-- start --

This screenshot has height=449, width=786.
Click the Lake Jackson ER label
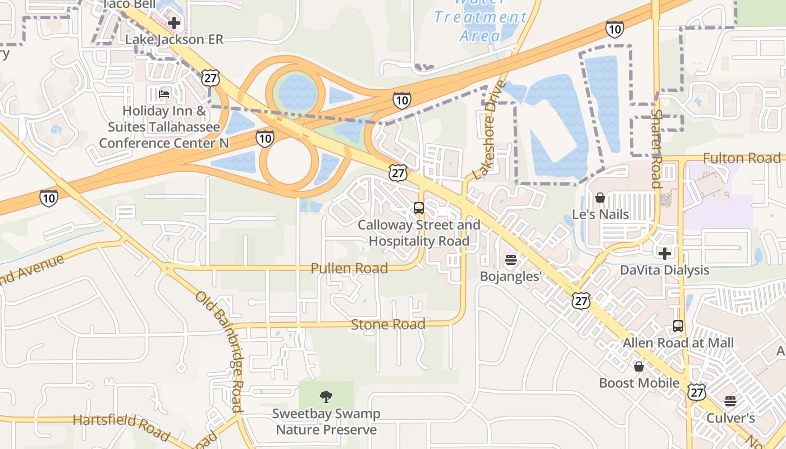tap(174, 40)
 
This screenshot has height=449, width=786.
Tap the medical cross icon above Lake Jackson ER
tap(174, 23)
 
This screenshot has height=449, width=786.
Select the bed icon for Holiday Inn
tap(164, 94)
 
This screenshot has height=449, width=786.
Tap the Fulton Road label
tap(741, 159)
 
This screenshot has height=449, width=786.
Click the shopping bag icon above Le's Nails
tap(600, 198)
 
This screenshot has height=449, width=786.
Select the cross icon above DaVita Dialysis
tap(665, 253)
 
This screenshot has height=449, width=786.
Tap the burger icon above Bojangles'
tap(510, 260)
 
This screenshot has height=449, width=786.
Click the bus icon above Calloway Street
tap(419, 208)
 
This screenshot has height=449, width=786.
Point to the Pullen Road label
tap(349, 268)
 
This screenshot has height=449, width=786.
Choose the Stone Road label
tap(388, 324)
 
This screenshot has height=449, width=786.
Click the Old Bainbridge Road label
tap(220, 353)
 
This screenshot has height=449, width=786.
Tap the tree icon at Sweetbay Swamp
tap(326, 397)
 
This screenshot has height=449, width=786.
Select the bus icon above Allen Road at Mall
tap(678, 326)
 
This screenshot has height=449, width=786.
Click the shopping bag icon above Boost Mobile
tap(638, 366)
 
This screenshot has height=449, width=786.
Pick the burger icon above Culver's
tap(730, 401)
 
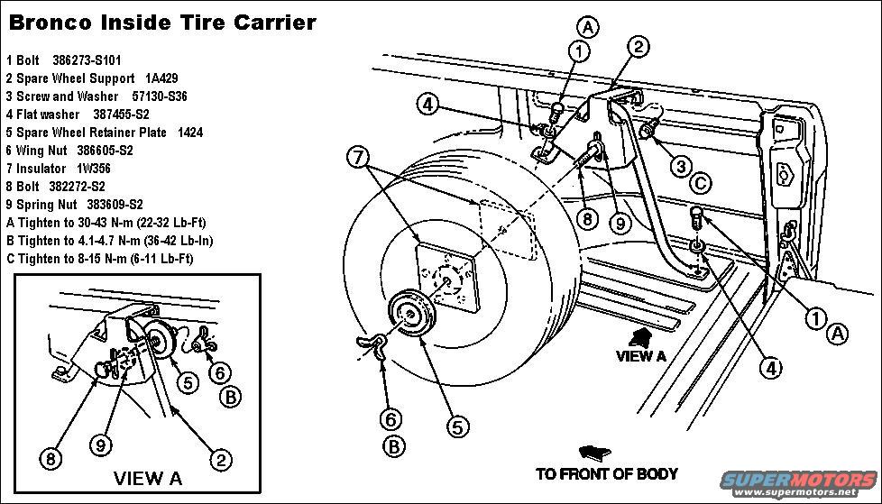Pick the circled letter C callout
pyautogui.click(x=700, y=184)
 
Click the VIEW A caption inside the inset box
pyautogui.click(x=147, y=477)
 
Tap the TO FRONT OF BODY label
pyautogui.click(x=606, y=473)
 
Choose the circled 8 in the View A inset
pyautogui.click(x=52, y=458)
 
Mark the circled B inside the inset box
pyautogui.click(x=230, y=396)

-- end --
-- start --

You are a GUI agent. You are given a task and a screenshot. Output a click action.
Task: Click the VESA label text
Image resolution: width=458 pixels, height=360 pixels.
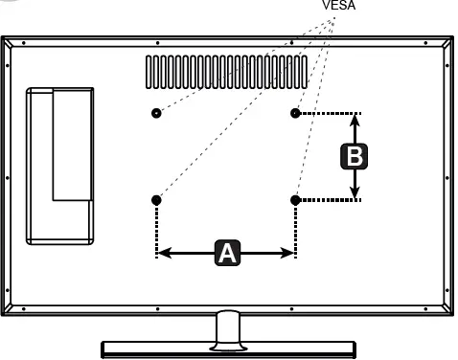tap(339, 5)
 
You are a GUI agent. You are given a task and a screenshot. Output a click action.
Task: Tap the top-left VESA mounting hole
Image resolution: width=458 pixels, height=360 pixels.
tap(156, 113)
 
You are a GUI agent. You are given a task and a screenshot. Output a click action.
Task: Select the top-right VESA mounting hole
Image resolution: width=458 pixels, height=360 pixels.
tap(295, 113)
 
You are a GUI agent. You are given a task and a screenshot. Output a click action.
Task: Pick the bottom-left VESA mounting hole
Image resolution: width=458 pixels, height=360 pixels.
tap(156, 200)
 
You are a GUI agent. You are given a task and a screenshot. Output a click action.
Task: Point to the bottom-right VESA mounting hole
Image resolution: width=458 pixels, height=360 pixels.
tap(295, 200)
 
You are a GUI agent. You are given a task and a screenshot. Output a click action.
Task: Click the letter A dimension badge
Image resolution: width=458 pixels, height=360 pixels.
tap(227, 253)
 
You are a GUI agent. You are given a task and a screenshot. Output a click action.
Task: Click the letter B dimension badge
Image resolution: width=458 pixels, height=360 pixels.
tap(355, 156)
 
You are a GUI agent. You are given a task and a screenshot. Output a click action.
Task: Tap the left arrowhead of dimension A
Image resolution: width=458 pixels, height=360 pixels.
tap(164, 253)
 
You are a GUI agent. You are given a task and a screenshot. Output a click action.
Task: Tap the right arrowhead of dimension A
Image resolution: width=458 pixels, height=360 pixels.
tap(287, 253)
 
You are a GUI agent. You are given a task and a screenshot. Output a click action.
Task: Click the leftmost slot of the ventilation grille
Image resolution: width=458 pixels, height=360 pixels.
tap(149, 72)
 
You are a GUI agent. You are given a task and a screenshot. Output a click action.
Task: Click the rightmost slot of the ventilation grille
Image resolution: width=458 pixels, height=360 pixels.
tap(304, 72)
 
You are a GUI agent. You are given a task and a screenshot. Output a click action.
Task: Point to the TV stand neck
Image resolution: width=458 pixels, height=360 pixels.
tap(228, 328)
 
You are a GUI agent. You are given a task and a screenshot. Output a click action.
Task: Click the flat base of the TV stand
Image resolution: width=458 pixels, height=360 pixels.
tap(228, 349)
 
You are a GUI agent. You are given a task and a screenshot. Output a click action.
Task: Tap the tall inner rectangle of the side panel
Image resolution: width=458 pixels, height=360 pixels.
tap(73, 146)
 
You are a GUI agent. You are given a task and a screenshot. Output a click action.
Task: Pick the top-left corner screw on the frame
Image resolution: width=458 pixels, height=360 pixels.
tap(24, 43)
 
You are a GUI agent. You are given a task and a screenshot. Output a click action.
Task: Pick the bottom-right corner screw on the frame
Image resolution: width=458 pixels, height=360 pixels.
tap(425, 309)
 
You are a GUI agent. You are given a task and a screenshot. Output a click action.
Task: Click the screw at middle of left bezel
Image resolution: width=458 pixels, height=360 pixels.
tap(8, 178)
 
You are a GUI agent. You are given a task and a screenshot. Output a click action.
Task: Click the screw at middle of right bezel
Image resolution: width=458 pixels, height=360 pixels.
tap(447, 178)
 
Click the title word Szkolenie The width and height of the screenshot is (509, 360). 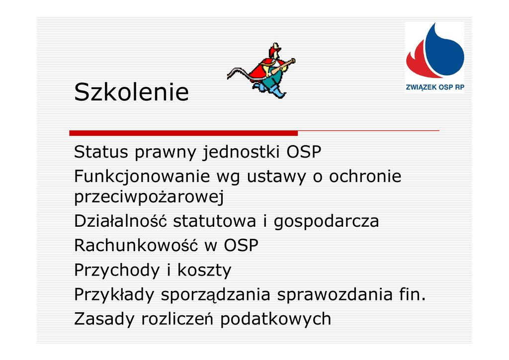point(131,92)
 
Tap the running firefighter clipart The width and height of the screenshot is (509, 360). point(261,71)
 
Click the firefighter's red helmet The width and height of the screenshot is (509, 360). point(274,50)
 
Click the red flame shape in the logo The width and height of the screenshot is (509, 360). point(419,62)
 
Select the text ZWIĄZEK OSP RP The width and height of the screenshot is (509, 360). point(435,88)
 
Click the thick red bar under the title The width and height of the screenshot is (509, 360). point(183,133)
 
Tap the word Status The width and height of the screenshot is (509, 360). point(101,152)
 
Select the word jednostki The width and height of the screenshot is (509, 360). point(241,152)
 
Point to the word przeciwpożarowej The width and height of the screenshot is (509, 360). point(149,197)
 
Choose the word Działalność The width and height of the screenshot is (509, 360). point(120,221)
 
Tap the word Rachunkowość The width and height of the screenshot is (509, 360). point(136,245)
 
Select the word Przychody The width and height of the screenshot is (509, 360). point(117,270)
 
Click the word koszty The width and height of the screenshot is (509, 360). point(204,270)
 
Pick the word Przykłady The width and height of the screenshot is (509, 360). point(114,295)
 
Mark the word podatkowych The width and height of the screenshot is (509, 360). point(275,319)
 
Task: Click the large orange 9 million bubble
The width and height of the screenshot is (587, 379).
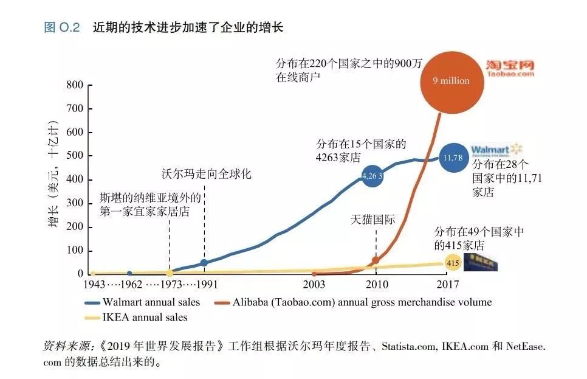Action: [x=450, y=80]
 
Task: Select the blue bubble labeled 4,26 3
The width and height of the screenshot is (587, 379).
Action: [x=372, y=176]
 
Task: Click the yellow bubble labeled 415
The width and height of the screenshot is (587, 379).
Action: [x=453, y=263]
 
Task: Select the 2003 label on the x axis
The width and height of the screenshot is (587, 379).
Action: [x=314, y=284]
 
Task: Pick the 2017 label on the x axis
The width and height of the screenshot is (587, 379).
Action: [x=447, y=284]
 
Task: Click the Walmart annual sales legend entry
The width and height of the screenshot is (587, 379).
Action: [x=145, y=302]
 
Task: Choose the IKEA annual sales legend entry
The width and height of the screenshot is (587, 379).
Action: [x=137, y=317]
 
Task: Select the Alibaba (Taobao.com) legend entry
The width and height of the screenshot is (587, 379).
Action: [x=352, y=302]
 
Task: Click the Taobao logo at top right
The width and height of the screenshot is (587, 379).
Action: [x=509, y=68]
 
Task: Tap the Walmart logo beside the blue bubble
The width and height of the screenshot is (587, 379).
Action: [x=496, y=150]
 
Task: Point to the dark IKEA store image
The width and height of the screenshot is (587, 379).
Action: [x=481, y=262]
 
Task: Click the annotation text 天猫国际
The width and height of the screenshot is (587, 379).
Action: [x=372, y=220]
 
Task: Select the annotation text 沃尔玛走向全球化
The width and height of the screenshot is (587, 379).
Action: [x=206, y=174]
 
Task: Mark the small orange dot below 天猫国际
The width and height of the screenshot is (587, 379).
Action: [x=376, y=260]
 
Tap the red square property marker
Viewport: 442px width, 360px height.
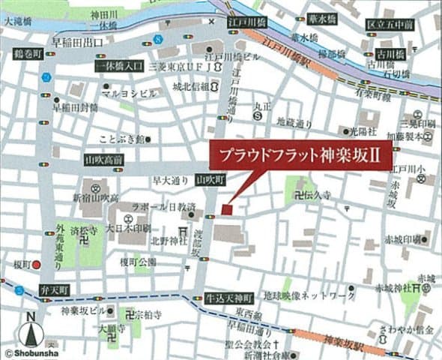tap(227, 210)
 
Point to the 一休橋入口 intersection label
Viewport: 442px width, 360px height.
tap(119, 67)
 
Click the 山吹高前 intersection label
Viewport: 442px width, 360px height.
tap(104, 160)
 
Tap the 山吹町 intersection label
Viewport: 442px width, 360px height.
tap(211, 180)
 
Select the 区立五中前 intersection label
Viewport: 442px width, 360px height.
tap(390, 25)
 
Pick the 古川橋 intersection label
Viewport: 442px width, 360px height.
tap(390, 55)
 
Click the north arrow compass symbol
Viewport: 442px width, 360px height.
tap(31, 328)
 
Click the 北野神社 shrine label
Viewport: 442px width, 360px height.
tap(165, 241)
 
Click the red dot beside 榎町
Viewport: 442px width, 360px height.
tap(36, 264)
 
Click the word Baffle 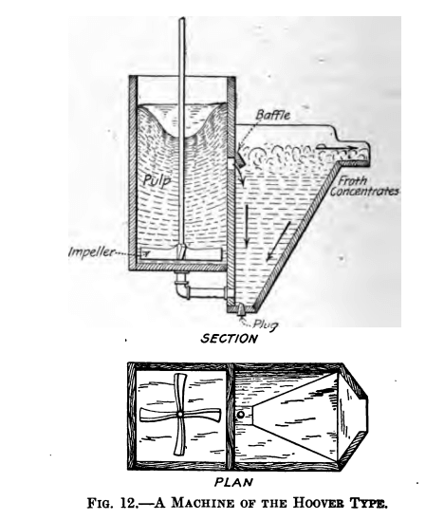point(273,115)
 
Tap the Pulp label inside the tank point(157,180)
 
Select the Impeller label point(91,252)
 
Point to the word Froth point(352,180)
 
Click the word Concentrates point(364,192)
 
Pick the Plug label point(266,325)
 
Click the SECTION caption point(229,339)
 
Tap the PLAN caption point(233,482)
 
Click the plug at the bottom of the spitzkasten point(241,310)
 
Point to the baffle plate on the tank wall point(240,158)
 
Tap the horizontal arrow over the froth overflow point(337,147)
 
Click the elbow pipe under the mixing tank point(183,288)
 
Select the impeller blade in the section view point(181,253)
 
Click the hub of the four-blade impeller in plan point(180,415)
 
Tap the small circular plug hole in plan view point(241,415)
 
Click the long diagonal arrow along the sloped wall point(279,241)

-- end --
-- start --

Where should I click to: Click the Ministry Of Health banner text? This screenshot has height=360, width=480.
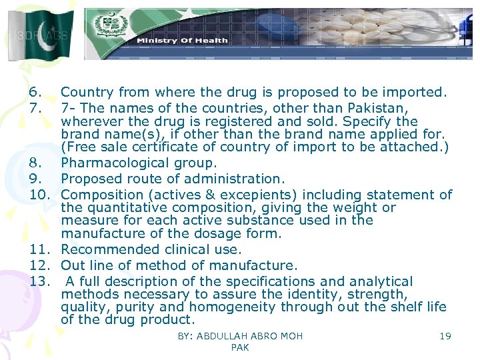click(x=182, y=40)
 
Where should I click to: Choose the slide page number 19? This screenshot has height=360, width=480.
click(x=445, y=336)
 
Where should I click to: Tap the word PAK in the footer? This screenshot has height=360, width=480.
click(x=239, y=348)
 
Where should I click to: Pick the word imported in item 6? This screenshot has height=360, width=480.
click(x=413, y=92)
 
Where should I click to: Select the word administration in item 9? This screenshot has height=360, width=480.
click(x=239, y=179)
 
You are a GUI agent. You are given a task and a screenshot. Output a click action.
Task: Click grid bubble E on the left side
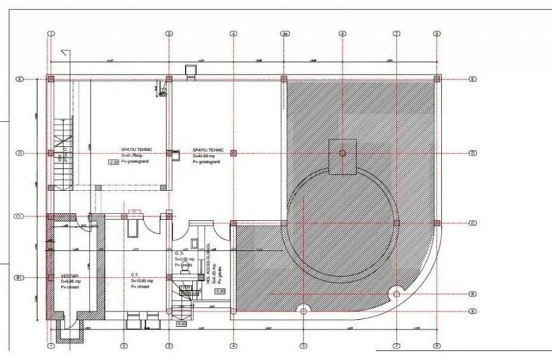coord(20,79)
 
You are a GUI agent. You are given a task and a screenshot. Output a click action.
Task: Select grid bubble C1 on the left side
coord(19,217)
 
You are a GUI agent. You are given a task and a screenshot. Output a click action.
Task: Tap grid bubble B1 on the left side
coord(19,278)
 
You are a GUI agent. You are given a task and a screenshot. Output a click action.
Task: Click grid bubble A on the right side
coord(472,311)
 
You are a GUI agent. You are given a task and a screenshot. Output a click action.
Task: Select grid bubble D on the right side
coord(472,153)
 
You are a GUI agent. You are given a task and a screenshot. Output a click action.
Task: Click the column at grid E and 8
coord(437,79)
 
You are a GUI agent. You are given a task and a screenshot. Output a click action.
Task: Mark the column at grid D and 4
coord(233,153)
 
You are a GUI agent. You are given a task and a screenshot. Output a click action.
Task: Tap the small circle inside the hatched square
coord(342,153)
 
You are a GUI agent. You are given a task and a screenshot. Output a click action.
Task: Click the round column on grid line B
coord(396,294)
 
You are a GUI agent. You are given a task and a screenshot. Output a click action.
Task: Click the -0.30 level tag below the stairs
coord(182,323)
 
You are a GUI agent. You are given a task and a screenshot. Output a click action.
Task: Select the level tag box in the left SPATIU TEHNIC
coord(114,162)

-- end --

### [WHAT YOU ARE ASKED TO DO]
Locate every line in the rows above that contains the word "sales" and copy each of those lines.

### [EXERCISE SOLUTION]
Task: Click the Walmart annual sales legend entry
Task: Choose the IKEA annual sales legend entry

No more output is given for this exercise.